Although Grand Junction's successful system has been around for decades, it hasn't been duplicated. Pramenko said the Health Maintenance Organization Act of 1973 led to the creation of new health plans, but, in time, many were sold to for-profit insurance companies or larger nonprofit insurers.

"That didn't happen with Rocky," he said. "It stayed focused on the community."

Pramenko hopes more nonprofit insurers will result from a provision of the Patient Protection and Affordable Care Act that calls for $6 billion in loans to start nonprofit, consumer-oriented, privately run, local insurance plans.

"The only reason it hasn't happened before is people haven't had the start-up money to cover the risk," said Pramenko, who is a member of an advisory board that is writing guidelines for HHS regarding the application process for such loans. "If you want to start your own health plan, the best opportunity in a lifetime is in Section 1322 (of the Affordable Care Act)."
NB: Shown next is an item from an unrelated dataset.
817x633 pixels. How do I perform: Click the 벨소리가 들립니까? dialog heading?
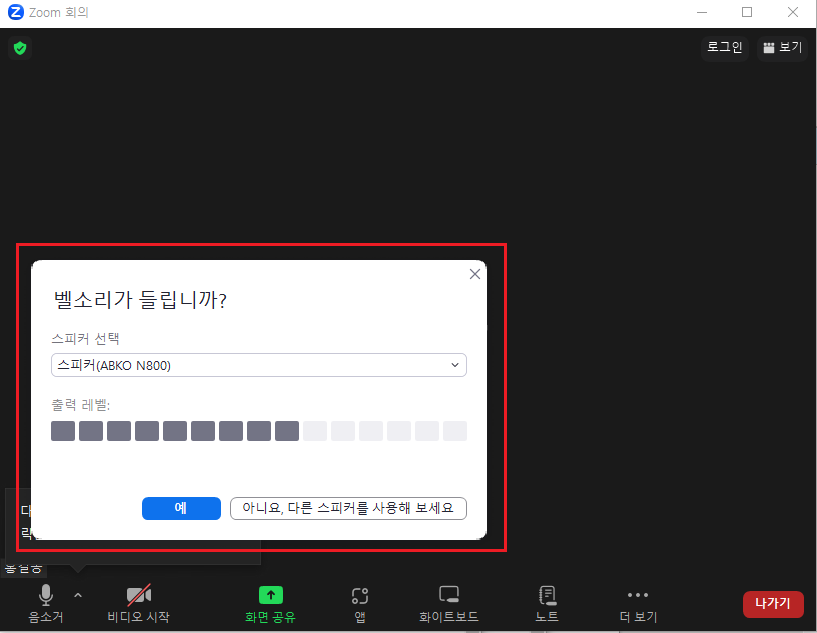point(139,300)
Another obstacle to creating a Grand Junction-type system is the scrutiny the county's physicians had to withstand from the Federal Trade Commission, or FTC, in the 1990s. Eighty-five percent of Mesa County physicians belong to MCPIPA, and that caused antitrust concerns for federal regulators. Although the matter eventually was settled by a consent order and the organization was permitted to continue almost all of its operations, the prospect of violating antitrust regulations raises a significant barrier to collaborative health planning among community-focused organizations.
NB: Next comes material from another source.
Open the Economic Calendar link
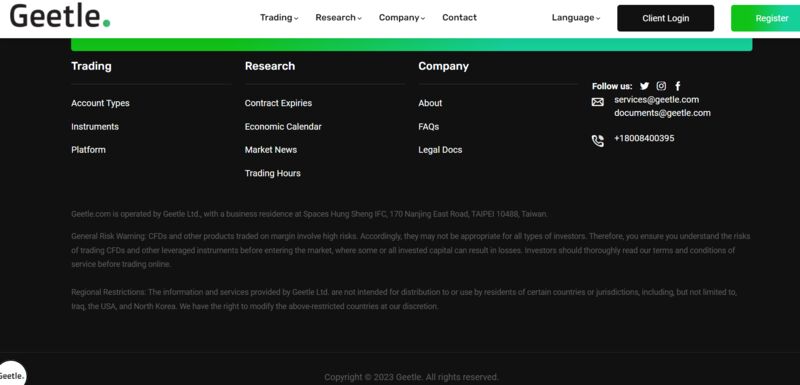The image size is (800, 385). click(x=283, y=126)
FP Michael Pramenko, M.D., is one of more than 1,500 users of the Quality Health Network in western Colorado and eastern Utah. The online repository of patient data is a collaboration of the local physicians' association and Rocky Mountain Health Plans.

New regulations regarding accountable care organizations are expected by the end of summer. Pramenko said those regulations could be another force to help build better health care systems.

"You need to have collaborative effort," he said, "but people are wary of collaborating based on historical rulings of the FTC and the Department of Justice. It's going to be important to see that there are safe harbor provisions in the regulations, like if you stay community-oriented or share risk."

The collaborative spirit in Grand Junction is easy to see. After Rocky won a $21 million judgment against the state's Medicaid department in 2002 because of underpayments made to the plan during the 1990s, physicians were due $2.5 million in interest. Instead of divvying up that money, Rocky and MCPIPA agreed to invest in the Quality Health Network, a shared repository of patient data.

Facts About the Colorado AFP

Chapter executive: Raquel Alexander, M.A., C.A.E.
Number of chapter members: 1,899
Date chapter was chartered: 1948
Location of chapter headquarters: Aurora, Colo.
2011 annual meeting date/location: April 14-17/Cheyenne Mountain Resort, Colorado Springs

"Everybody agreed to do something with the money to continue the progress we've made," Pramenko said.

In addition to Grand Junction's health care model, Pramenko said the outdoor lifestyle of western Colorado -- complete with skiing, hiking and great scenery -- boosts physician retention. West said there are about 75 family physicians in Mesa County, including more than 50 who are graduates of the family medicine residency program( at St. Mary's Hospital in Grand Junction.

Perhaps most importantly, as Grand Junction continues to garner attention for its health care system, medical students are beginning to take notice. Michelle Jimerson, M.D., a second-year family medicine resident at St. Mary's, told AAFP News Now about her experiences during the interviewing process for prospective residents in which she, like her peers in the residency, is involved.

"I received questions from several applicants during interviews about the 'Grand Junction model,'" said Jimerson. "For those interested in health care reform or public health, I think this model is a draw to the area. As new physicians, we are going to face a very different landscape of health care when we enter practice than even existed when we entered residency. Learning about these possibilities in a place with a progressive model like Grand Junction is a great way to help with this transition."